Este ano, naquela que é a sexta edição do “Grande Laboratório”, estarão 161 alunos (mais 41, que em 2013) de 11 escolas da região Norte, que se repartem por 45 equipas a concurso. «Apesar de termos uma escola muito grande, também começamos a ter, mesmo assim, limitações no espaço. Temos oito laboratórios que podemos ocupar, nas áreas da Biologia, Geologia, Física e Química, portanto, neste momento, estamos confinados a este espaço e estes 161 alunos foram aqueles que nós vimos que cabiam», explicou ao Obli Paula Gomes. Nesta edição, haverá mais uma categoria a concurso: além da competição a nível do 3.º ciclo e ensino secundário, nas áreas da Biologia, Geologia e Física e Química, há também, por solicitação dos alunos, uma categoria que se destina ao 2.º ciclo.
Esta iniciativa contará ainda com a presença de dois cientistas que foram já distinguidos com o Prémio Nobel da Química – Jean-Marie Lehn, em 1987, e Aaron Ciechanover, em 2004 –, de Maria Manuel Mota, investigadora da Faculdade de Medicina da Universidade de Lisboa e Prémio Pessoa 2013, e de Hugo Sousa, do IPO do Porto.

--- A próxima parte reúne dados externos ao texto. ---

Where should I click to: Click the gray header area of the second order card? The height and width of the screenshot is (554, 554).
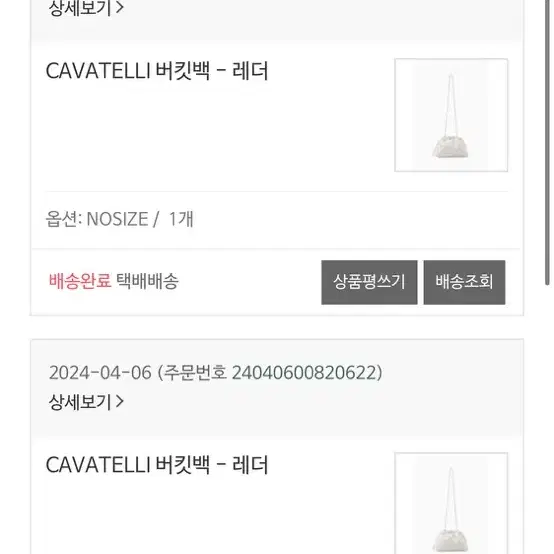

Paula Gomes diz que esta edição «só pode ser um sucesso»: «muito francamente, pela quantidade de gente que está motivada, pelos números de intervenientes, pelos excelentes palestrantes que conseguimos trazer até cá e pelo empenho que nós, comunidade escolar, temos colocado neste projeto, acho que isto só pode ser um sucesso». «Este é um projeto que está a ser cada vez mais trabalhoso, que exige muito empenho, muita dedicação», garante, mas ressalva: «é um trabalho que nos tem dado motivo de orgulho, que nos tem dado vontade de trabalhar cada vez mais e melhor».